Because AIDS disproportionately strikes poor, minority women, Rouse and others said, it is heaped on top of the many other problems they face. Many "women already are struggling with feelings of helplessness and hopelessness in trying to make a living and function in society," said Rouse.
So far, researchers said, it is not clear whether the course of the disease is different in women. Part of the reason is that most treatments, such as the anti-pneumonia agent aerosolized pentamidine, have been tested primarily in men, because women have been underrepresented in large-scale clinical trials.
Nevertheless, said Deborah Katz, assistant to the director of the NIAID's Division of AIDS, "there is nothing to suggest that there is a difference in response to antiviral therapy or opportunistic infections because of gender."
But some preliminary studies and anecdotal reports do suggest differences.
Brown University researchers who have studied more than 200 Rhode Island women with HIV have found that only 19 percent have developed AIDS-related pneumonia compared to 60 percent of men.
"So far, the data we have is that women do not progress faster than men," said Charles C.J. Carpenter, a physician who is associate director of the Brown AIDS program. "We have a lot of women who have been stable for three years."
Some clinicians, including Mary Young, a physician at Georgetown University Hospital, who has treated 70 HIV-positive women ranging from a teenager infected at 16 to a 62-year-old woman who had a bisexual lover, said they believe women tend to be diagnosed late. NIAID's Katz said that to date there is no scientific evidence to support this.
AIDS activists agree with Young and have pushed federal officials and researchers to pay more attention to the problems of HIV-infected women. "Women die two to four times faster then men," said Judith Cohen, a member of San Francisco's ACT UP chapter. The reasons, she said, "are ignorance and sexism."
A recent study by the NIAID suggests that in some women, HIV infection may hasten the growth and spread of the human papilloma virus leading to the development of cervical cancer. Women with AIDS, Katz said, need semi-annual pap tests, which detect cervical cancer, as well as regular gynecological check-ups.

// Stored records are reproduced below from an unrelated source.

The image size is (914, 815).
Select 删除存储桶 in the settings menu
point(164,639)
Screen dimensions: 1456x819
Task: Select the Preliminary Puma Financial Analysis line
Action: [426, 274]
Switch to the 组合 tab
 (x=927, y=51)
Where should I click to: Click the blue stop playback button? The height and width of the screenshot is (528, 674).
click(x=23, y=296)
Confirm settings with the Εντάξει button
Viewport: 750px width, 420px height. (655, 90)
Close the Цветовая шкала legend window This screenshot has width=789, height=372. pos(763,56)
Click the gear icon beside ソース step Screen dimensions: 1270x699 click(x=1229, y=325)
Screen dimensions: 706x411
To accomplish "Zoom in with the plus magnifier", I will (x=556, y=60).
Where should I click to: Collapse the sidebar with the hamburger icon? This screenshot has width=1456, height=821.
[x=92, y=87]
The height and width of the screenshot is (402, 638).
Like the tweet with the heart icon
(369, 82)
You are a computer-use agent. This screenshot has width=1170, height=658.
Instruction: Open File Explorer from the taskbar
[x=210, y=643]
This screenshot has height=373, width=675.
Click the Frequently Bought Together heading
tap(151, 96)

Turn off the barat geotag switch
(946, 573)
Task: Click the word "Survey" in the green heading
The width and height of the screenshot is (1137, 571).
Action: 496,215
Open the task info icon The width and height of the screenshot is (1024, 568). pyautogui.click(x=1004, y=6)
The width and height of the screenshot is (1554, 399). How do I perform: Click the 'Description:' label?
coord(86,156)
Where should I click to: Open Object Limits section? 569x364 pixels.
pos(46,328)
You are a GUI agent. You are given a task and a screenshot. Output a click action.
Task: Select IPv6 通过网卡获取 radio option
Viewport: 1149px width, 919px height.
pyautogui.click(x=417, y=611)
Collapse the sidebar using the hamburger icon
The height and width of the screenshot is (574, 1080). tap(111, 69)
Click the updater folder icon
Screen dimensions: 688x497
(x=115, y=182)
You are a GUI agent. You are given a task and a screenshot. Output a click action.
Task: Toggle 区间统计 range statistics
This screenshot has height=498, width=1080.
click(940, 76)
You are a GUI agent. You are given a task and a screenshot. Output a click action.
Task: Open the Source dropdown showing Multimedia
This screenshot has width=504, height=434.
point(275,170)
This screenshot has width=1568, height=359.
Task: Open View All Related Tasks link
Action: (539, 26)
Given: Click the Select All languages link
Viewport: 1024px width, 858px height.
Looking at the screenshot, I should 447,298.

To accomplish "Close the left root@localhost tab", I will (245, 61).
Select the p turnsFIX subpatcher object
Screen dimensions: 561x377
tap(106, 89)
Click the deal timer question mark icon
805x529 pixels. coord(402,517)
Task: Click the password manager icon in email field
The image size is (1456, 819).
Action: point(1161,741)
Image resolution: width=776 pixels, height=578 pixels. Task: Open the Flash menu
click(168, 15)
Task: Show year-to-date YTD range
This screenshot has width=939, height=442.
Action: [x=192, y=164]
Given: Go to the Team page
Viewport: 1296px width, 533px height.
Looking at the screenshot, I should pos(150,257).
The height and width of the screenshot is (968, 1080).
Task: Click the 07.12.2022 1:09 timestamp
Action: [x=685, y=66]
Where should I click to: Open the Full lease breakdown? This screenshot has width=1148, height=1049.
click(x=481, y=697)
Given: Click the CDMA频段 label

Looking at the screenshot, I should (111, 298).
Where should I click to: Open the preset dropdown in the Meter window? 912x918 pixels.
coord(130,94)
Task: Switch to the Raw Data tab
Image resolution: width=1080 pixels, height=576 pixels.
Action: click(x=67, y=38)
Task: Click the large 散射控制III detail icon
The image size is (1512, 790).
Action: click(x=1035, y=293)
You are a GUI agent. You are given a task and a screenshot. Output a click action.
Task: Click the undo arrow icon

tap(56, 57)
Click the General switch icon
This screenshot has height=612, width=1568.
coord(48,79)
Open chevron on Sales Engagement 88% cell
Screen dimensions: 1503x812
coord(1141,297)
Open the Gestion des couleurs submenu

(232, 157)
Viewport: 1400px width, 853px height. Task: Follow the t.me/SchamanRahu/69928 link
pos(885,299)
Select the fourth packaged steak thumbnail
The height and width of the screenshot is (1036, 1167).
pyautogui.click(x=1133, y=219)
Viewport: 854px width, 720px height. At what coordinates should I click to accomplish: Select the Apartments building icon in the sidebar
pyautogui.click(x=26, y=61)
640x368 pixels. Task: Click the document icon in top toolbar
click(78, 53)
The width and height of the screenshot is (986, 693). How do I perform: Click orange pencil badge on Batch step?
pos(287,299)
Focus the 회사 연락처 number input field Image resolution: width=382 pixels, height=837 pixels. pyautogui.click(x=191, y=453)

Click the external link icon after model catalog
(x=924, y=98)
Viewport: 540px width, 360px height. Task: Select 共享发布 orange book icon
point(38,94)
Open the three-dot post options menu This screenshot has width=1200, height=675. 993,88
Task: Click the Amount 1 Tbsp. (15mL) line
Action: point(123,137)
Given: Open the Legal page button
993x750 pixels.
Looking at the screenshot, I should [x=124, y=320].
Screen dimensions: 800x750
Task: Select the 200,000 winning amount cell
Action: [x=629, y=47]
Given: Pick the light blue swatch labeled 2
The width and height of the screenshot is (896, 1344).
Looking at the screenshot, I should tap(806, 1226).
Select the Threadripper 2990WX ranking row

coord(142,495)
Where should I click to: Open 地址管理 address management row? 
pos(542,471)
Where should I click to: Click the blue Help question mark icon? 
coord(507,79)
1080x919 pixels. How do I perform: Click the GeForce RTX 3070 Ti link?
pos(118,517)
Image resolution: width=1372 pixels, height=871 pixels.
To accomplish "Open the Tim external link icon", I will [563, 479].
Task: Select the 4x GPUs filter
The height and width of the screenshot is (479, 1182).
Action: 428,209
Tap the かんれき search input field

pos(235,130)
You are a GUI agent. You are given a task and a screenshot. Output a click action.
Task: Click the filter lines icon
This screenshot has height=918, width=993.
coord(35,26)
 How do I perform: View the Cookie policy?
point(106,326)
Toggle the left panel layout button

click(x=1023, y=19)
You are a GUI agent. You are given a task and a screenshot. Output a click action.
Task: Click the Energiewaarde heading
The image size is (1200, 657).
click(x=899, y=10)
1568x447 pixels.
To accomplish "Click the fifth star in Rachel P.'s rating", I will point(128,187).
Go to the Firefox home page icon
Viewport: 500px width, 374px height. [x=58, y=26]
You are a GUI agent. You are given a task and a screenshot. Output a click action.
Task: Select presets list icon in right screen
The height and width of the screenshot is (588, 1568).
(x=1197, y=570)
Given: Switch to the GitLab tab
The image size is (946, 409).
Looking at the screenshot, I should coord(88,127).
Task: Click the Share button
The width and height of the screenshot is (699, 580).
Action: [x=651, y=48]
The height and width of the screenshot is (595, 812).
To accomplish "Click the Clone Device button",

Some AIDS activitists, including Cohen, said that for too long, researchers have regarded women merely as "vectors" of the disease -- the vehicle by which the virus affects infants -- and as a result, have been largely ignored in research studies.
"I think that is true," said Deborah Cotton, a physician at Harvard Medical School. Because the public health focus has not been on protecting women from the disease, she said, "we missed an opportunity to stop an epidemic in a group of people before the virus had spread."